#### [Goal]
Return every line in the items below that contains the word "Instruction". Case counts.

#### [Provided information]

┏━━

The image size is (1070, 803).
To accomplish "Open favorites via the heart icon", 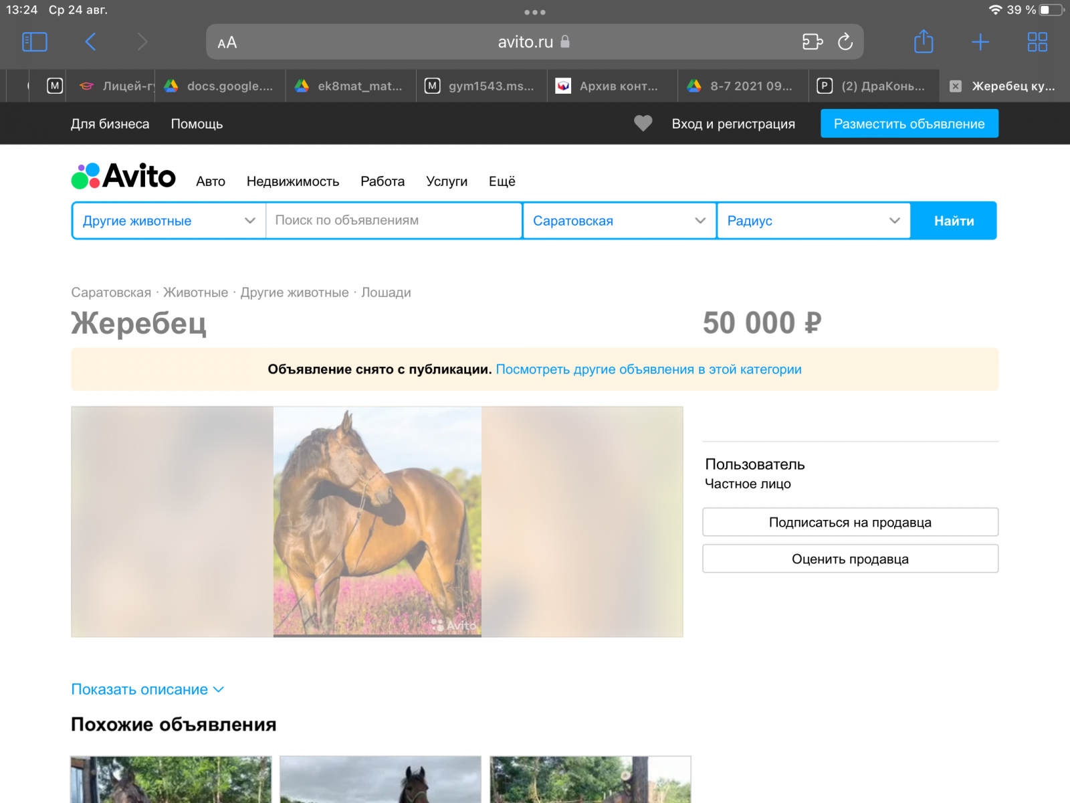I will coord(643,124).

┗━━
┏━━

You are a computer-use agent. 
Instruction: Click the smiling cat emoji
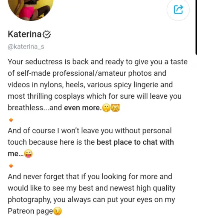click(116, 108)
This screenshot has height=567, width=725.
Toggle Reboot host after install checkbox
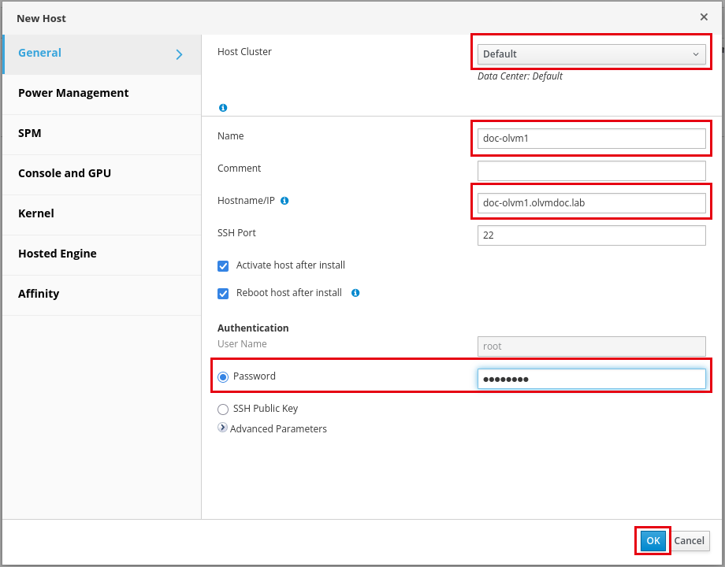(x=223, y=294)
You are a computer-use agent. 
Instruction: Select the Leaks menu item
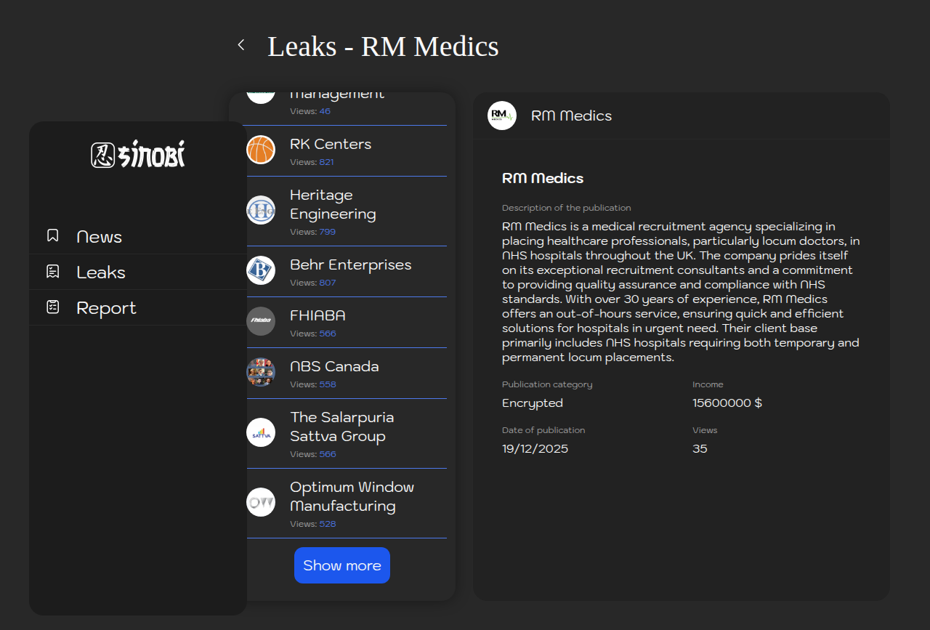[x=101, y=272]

┗━━

#### [Response to the task]
Instruction: Click the smiling cat emoji
Instruction: Select the Leaks menu item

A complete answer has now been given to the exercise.